Of course, that selectivity is not a guarantee at this stage of the season, but it is a nice thing to see early on. If he can turn on a few more pitches in the zone, Stanton may be in for a great year at the plate.

Gordon Still Hacking

Dee Gordon's early success at the plate has been nice to see for Marlins fans, especially those who doubted him after the controversial Los Angeles Dodgers trade. His lack of strikeouts in particular has been a nice touch to see. However, the early lack of strikeouts seems to have little to do with Gordon having found a new plate approach. If you will recall, Gordon's modus operandi at the plate in recent years has consisted of a lack of discernment between balls and strikes; he posted a poor swing rate out of the zone and a small swing rate in the strike zone, leading to acceptable overall swing rates but poor plate recognition.

Gordon's early success has seemingly tempted him to swing more early on, as evidenced by his 52 percent swing rate. But as far as recognition is concerned, it does not look like he is spotting pitches a whole lot better. His current swing rate in the strike zone is at 64 percent, which is the best in his career, but he is also hacking at about 40 percent of pitches out of the zone. This seems to indicate more swings without necessarily teasing out at what pitches he would be best served swinging. His current career-high contact rate (93 percent) would have to stick around for me to feel confident in his smaller whiff rate.

◆ Stated problem 1 ◆
According to the passage, why doesn't Gordon's low strikeout total point to a new approach at the plate? Answer in one to three sentences.
◆ Stated problem 2 ◆
In the passage, what is Gordon's current career-high contact rate?
◆ Stated problem 3 ◆
Rewrite the passage from "Of course, that" to "at the plate.", replacing "selectivity" with "patience".
Answer using only the passage above.

◆ Supplied data ◆
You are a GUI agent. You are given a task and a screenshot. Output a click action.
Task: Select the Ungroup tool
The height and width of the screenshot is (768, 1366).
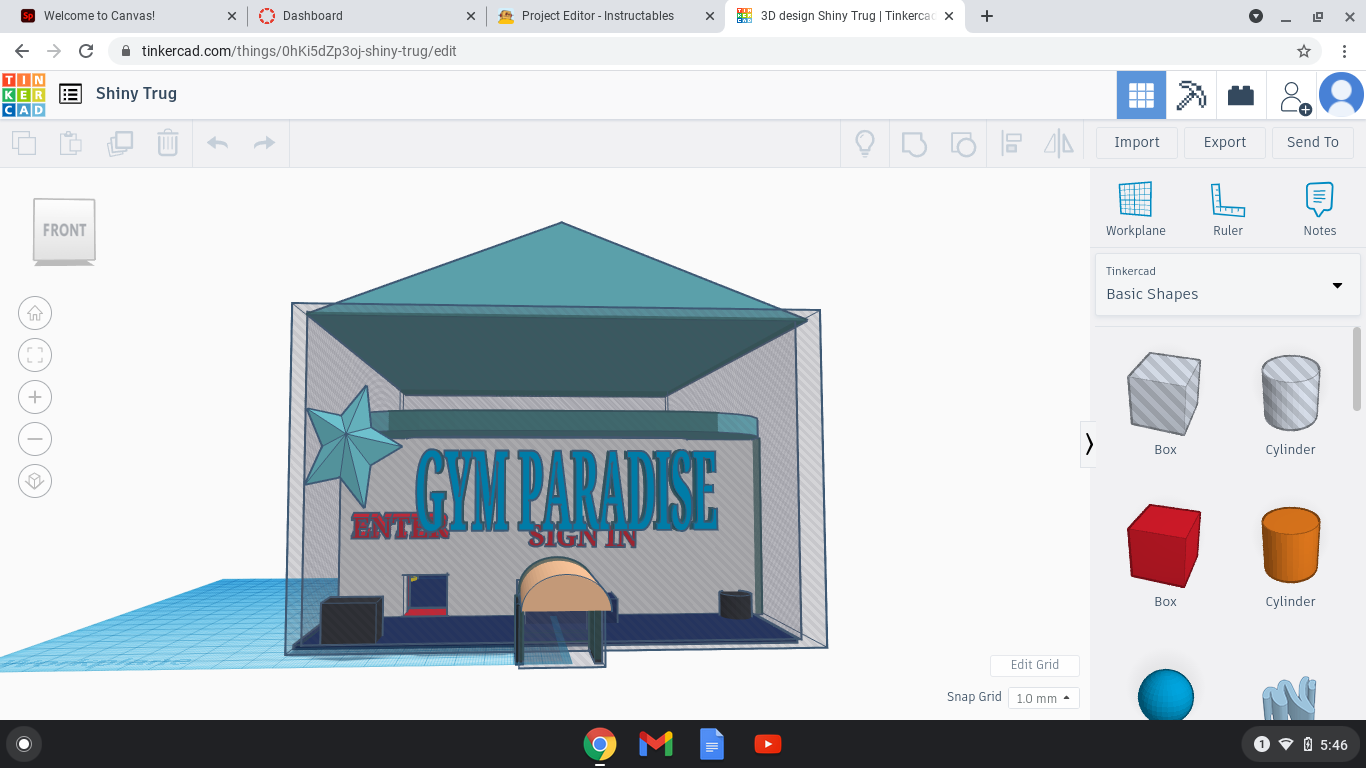(x=963, y=143)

◆ Final result 1 ◆
He is swinging more overall, but he is not picking out pitches much better. His swing rate in the strike zone is 64 percent, yet he is also swinging at about 40 percent of pitches outside the zone. That means more swings without better choices about which pitches to swing at.

◆ Final result 2 ◆
93 percent.

◆ Final result 3 ◆
Of course, that patience is not a guarantee at this stage of the season, but it is a nice thing to see early on. If he can turn on a few more pitches in the zone, Stanton may be in for a great year at the plate.